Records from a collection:
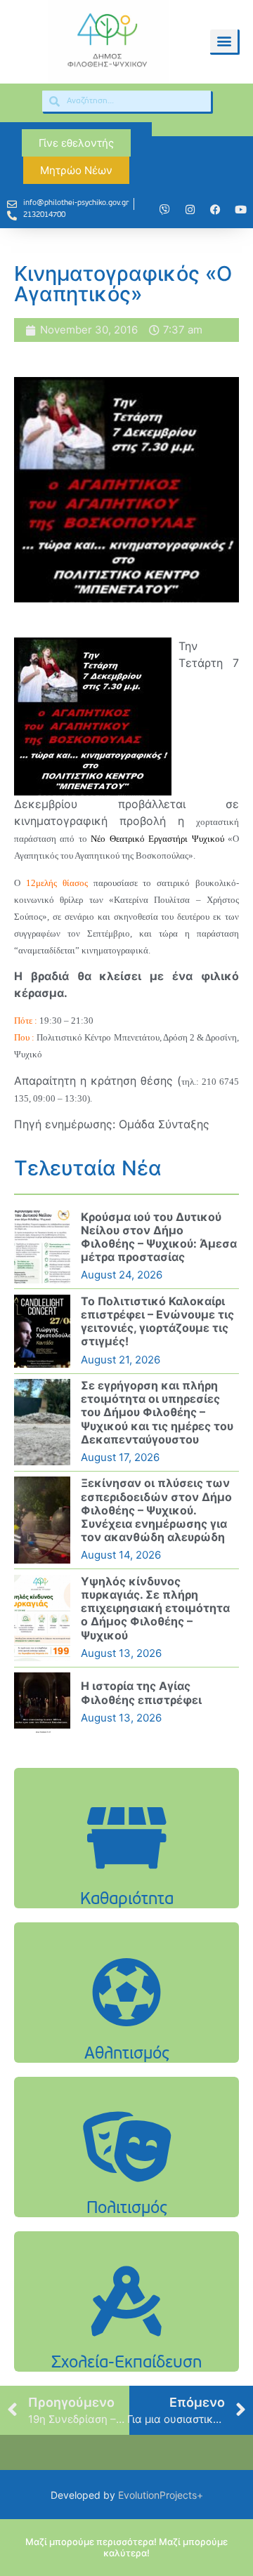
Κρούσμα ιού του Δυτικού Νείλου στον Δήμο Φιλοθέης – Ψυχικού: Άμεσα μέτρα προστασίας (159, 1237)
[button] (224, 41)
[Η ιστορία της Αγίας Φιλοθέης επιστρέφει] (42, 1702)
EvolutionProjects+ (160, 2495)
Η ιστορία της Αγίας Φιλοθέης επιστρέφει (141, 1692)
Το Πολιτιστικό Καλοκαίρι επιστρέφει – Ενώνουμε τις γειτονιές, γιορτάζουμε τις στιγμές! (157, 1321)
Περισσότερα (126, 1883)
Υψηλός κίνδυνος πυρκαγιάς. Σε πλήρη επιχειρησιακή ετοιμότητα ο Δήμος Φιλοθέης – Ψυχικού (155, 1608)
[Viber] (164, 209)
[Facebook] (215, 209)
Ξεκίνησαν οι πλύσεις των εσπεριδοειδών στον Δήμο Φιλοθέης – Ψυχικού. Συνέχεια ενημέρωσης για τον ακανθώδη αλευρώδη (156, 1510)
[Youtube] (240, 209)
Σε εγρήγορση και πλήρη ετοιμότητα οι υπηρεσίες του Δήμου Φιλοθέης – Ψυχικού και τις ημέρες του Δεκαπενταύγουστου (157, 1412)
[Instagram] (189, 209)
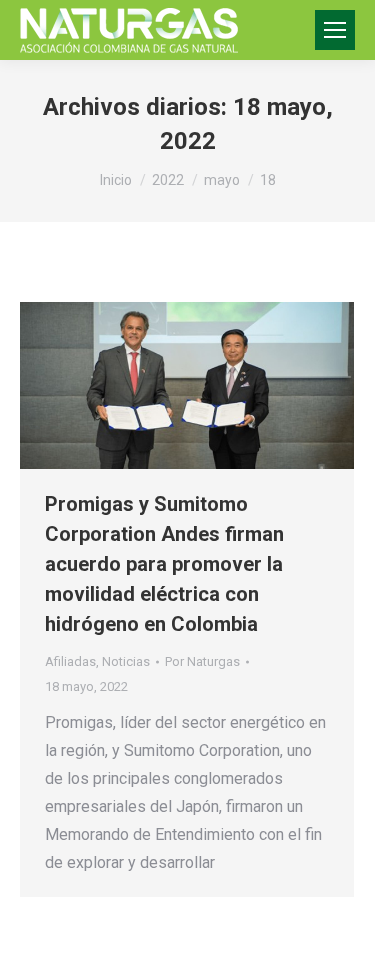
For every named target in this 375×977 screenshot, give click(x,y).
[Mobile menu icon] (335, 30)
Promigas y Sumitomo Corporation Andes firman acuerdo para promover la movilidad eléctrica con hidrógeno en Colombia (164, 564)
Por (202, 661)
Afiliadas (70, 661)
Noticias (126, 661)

...

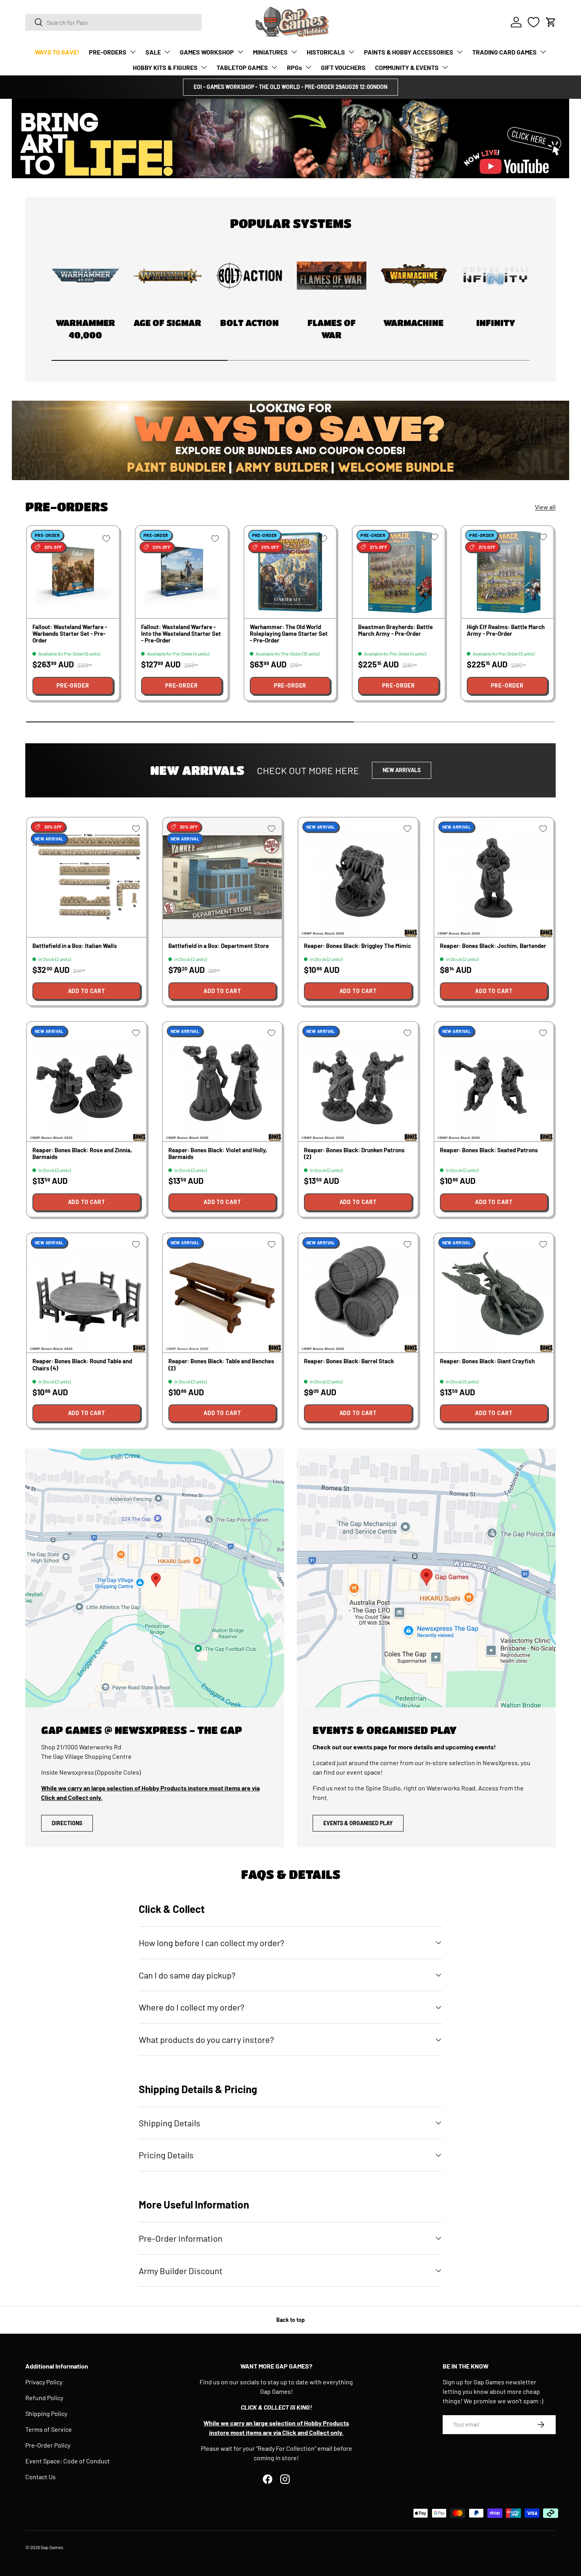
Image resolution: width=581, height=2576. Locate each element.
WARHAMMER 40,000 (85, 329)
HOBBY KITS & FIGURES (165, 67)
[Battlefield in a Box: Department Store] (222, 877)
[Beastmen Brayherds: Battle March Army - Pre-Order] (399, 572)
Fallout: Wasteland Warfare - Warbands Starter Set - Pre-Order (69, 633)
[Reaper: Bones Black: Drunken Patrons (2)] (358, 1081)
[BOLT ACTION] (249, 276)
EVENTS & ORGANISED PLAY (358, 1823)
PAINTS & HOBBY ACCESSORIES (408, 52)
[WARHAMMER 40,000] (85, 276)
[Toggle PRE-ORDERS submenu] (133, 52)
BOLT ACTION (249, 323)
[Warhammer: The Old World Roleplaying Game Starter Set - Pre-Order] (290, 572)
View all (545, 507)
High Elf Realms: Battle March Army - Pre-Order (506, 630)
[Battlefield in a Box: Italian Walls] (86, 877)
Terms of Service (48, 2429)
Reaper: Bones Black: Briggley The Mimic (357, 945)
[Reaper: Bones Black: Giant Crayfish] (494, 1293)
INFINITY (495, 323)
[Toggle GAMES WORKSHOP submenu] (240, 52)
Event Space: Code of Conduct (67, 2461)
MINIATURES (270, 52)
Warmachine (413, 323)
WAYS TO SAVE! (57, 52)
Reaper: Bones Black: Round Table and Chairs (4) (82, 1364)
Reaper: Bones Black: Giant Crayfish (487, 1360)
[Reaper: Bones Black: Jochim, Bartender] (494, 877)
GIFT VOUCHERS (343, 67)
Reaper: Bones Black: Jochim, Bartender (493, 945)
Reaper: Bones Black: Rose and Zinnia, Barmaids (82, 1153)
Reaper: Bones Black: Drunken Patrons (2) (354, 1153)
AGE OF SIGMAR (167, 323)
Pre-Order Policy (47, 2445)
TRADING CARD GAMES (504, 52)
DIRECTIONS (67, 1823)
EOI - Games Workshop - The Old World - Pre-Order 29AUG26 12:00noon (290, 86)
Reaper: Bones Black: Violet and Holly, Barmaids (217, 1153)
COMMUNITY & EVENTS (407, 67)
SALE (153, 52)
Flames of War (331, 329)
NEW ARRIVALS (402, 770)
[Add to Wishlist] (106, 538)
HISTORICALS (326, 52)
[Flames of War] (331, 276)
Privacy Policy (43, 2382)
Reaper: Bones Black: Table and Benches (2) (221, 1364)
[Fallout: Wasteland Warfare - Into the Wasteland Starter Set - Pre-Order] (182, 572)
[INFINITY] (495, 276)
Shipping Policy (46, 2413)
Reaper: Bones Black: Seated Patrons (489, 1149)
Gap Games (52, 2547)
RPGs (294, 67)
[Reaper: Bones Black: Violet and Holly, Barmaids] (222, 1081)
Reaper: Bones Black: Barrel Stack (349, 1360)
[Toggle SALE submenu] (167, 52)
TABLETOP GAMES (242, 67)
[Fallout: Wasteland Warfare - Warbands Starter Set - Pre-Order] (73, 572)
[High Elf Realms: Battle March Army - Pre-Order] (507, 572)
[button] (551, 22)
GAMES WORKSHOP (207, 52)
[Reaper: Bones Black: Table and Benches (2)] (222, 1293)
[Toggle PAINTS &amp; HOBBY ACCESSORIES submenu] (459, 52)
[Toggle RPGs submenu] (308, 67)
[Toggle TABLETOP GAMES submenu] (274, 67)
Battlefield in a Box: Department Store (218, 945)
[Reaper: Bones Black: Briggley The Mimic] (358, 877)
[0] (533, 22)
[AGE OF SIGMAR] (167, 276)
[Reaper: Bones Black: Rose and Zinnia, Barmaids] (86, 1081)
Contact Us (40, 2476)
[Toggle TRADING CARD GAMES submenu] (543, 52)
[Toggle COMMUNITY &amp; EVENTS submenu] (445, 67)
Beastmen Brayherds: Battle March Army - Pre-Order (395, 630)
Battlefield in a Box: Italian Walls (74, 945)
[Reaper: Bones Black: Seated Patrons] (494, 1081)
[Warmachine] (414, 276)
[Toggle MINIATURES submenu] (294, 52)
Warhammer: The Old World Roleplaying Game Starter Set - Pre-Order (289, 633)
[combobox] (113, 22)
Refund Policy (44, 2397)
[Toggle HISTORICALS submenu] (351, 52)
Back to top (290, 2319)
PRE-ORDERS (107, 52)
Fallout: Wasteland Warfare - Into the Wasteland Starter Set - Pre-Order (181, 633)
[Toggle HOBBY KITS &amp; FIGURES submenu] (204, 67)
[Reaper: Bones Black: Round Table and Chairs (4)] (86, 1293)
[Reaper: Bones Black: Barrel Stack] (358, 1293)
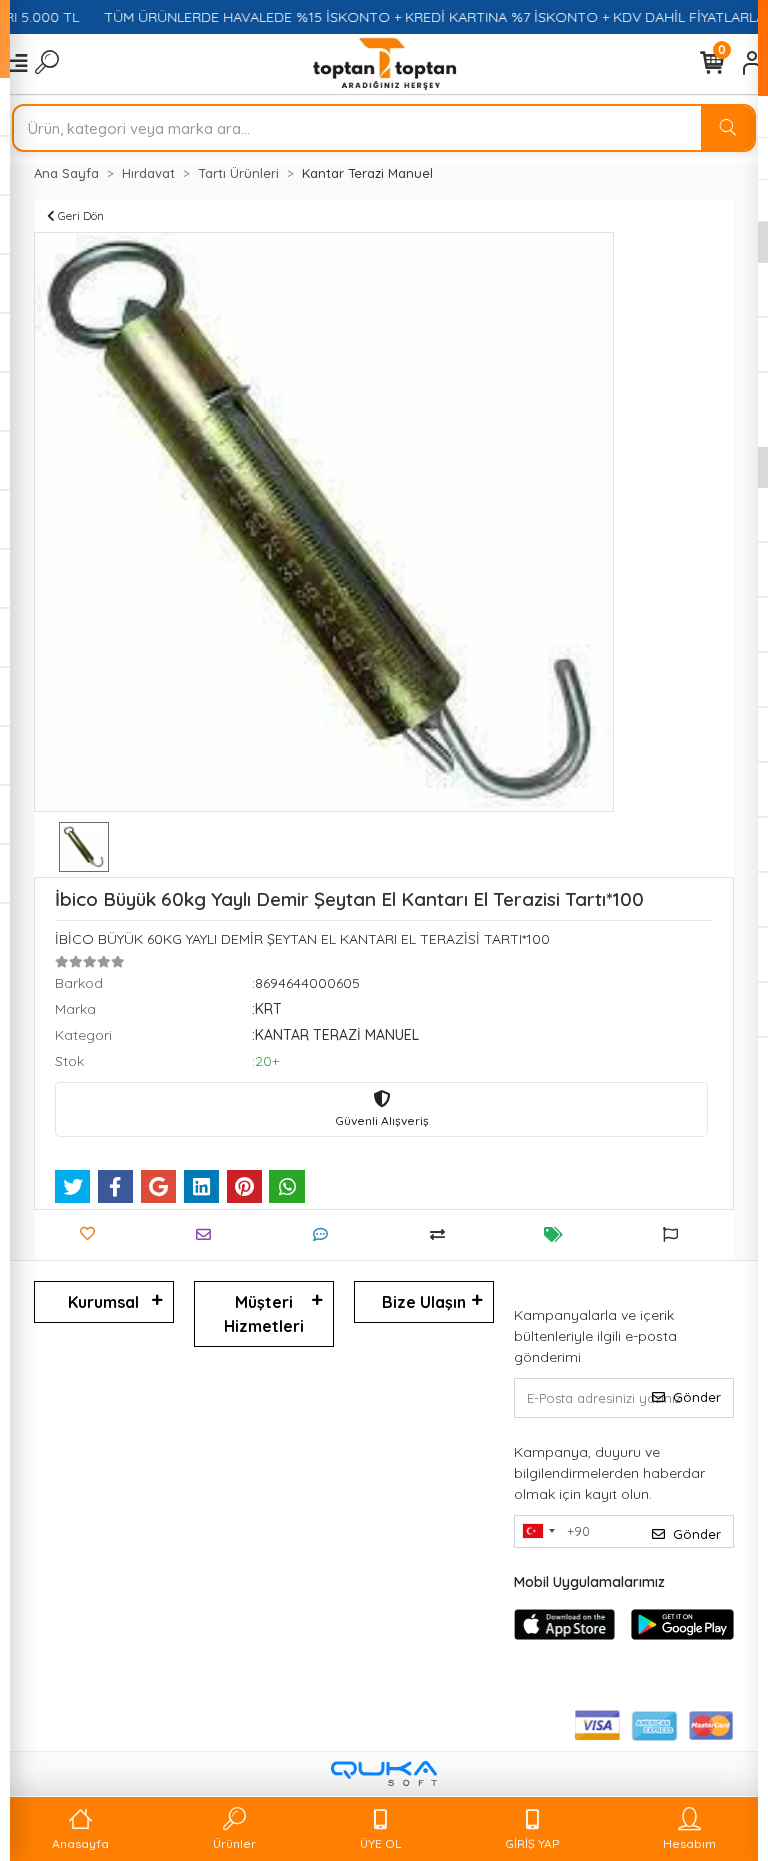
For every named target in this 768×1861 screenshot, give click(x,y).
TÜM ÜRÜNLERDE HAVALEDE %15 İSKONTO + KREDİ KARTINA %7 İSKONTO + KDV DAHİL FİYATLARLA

* * *

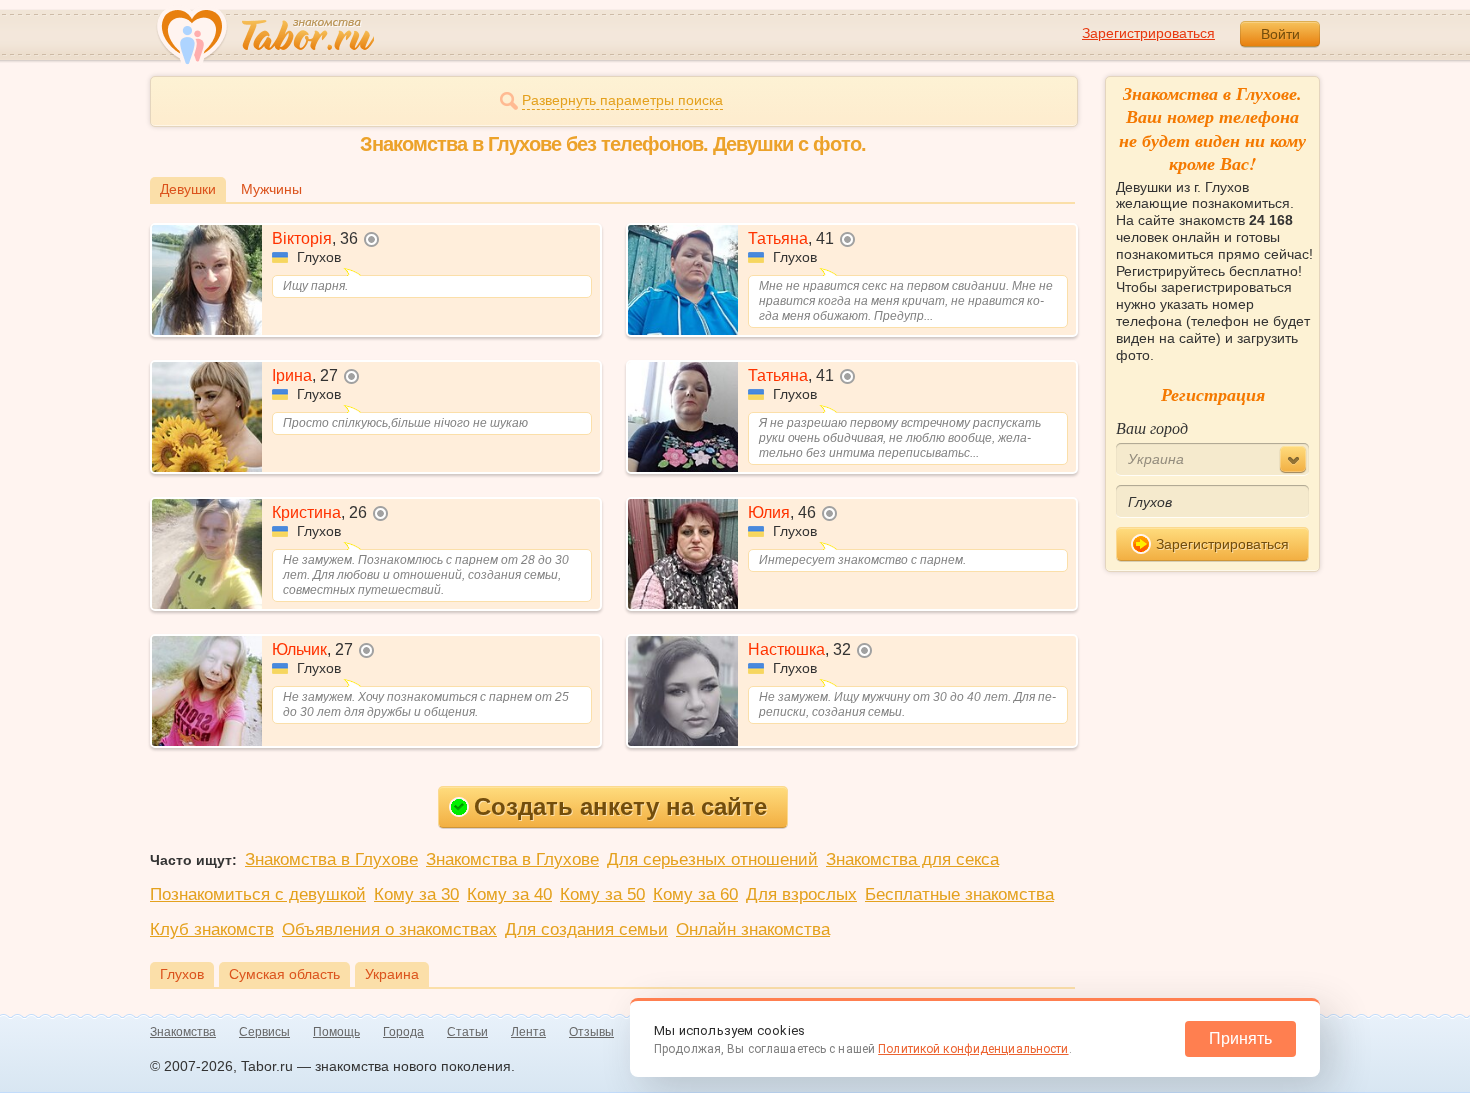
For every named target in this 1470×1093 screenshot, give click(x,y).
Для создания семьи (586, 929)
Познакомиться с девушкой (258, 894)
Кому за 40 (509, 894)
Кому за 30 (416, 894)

To do: Look above for the line with "Reaper: Bones Black: Barrel Stack (349, 1360)"; retype exactly that line, every line after it up to the line with "[button] (551, 22)", and that line too, nothing else.

Answer:
Reaper: Bones Black: Barrel Stack (349, 1360)
[Toggle SALE submenu] (167, 52)
TABLETOP GAMES (242, 67)
[Fallout: Wasteland Warfare - Warbands Starter Set - Pre-Order] (73, 572)
[High Elf Realms: Battle March Army - Pre-Order] (507, 572)
[button] (551, 22)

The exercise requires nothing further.